Artisanal mining as resistance to elite accumulation
Many Artisanal miners see their involvement in the sector as resistance to the historic exploitation of colonial extraction. Small-scale artisanal mining becomes a path to literally take the minerals of this continent into their own hands; it has the potential to radically reform the mining sector. With adequate support and regulation, it could be less environmentally destructive, more sustainable, and more equitably distribute the wealth generated within the mining sector. That being said, it is a threat to the colonially established systems of large-scale extractive industry. This threat is met by the state’s mobilization of different forms of violence. The mining and political elite, who historically control the sector, use it to accumulate disproportionate wealth and consolidate power, to amass more wealth.
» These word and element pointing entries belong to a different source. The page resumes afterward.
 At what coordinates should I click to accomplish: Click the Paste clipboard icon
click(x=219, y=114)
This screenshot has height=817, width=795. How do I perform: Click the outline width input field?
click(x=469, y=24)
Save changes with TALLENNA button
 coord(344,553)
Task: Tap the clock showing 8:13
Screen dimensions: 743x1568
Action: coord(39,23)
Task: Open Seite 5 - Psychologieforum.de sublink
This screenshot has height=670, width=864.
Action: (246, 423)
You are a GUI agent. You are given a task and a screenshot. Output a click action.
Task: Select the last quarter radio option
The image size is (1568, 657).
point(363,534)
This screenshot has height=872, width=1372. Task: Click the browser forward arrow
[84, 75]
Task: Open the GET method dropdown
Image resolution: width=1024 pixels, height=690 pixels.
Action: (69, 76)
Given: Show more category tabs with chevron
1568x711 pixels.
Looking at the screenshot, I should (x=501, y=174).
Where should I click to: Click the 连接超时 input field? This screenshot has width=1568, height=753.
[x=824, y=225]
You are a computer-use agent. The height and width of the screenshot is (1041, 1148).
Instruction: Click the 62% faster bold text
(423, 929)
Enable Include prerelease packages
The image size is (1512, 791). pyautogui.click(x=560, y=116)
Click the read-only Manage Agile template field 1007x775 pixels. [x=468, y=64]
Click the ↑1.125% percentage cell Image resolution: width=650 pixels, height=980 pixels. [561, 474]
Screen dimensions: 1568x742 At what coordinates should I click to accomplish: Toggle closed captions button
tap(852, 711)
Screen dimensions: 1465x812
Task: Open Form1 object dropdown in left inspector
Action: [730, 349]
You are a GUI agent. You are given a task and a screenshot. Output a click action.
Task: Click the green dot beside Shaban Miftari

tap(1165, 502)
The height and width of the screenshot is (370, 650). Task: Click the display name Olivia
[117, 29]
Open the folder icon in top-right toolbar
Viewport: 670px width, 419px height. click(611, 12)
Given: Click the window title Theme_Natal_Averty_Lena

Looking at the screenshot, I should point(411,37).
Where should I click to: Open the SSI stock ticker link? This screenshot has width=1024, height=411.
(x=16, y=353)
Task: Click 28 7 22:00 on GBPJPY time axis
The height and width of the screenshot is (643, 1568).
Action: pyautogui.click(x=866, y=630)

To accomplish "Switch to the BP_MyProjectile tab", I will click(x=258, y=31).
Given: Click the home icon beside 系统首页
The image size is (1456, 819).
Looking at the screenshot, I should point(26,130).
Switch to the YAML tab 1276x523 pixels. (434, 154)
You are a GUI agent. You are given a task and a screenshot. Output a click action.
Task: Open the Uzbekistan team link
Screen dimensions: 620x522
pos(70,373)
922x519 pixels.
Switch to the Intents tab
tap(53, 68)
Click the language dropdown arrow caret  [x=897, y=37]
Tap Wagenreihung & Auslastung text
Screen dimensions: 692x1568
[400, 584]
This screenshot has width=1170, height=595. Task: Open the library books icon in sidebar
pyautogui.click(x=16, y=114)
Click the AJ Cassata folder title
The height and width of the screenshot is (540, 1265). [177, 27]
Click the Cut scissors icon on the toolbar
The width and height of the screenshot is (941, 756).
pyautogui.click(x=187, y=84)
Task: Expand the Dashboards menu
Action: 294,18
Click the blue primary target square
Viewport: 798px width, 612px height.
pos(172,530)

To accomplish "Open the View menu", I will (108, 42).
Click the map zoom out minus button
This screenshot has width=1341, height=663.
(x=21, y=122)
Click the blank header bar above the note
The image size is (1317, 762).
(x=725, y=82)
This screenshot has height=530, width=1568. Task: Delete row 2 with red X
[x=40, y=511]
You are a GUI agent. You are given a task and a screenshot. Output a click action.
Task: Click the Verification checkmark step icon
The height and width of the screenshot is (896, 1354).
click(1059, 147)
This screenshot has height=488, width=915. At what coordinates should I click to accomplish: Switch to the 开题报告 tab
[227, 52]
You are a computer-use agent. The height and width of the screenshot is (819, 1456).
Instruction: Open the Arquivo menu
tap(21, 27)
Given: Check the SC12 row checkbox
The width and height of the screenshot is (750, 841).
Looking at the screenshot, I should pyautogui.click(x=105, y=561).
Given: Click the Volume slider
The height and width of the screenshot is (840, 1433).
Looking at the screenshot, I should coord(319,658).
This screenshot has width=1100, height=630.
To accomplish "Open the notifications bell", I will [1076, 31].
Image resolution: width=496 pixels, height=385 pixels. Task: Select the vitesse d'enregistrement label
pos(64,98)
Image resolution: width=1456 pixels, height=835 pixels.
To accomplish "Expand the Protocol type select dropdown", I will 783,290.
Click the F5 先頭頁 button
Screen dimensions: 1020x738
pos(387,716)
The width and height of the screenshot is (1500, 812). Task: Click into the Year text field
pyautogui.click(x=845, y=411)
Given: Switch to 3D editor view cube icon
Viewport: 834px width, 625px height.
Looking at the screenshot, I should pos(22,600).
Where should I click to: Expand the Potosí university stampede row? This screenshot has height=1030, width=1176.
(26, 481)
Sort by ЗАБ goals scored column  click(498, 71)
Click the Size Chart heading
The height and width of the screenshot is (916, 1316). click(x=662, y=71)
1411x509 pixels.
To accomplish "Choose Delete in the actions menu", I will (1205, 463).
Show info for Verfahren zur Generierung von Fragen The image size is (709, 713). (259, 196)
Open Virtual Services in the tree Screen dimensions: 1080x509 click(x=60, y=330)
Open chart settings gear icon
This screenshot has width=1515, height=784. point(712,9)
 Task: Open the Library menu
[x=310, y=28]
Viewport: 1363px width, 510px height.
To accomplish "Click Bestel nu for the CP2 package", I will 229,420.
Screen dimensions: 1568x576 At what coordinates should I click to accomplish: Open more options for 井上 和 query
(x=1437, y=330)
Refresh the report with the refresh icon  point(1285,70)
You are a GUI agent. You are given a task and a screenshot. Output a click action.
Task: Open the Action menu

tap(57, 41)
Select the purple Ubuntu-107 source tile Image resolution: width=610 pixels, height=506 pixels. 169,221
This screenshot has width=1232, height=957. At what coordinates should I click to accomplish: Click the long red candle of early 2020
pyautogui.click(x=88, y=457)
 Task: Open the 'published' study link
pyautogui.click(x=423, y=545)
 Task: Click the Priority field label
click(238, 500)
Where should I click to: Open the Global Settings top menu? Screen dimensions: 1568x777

The fixation on artisanal miners as criminals in the state’s narrative obfuscates the socio-economic conditions that push people into this precarity. It protects the established systems of elite accumulation within the mining sector from having to change and distracts from the state’s corruption and mismanagement. It allows for the impacts of deepening inequality to fall on the shoulders of the laboring classes. The police can focus on arresting people who are trying to take back their agency in increasingly dire economic situations, while those who are truly responsible for plundering resources and abandoning mines are not held to account.
The massacre at Stilfontein stresses the urgency to legalize artisanal mining in South Africa. More broadly, it reveals the urgent need to challenge how wealth and political power interplay and accumulate. Unless challenged, the state will continue to normalize the dehumanization and use of violence against those who seek to assert agency against elite interests. The logic that defines the mining sector is largely inherited from Apartheid, there must be a radical overhaul of this system and the productive relations in the country. The media must divorce itself from business moguls and lobbyists in order to better inform the general population, without manipulating people to serve their donors’ interests. There must be wider mobilization and discussion for people to understand how their struggles connect across class, race, gender, and nationality.
Stilfontein was not the first time the South African government chose to prioritize economic interests over black lives. If we do not take notice and resist, it will not be the last.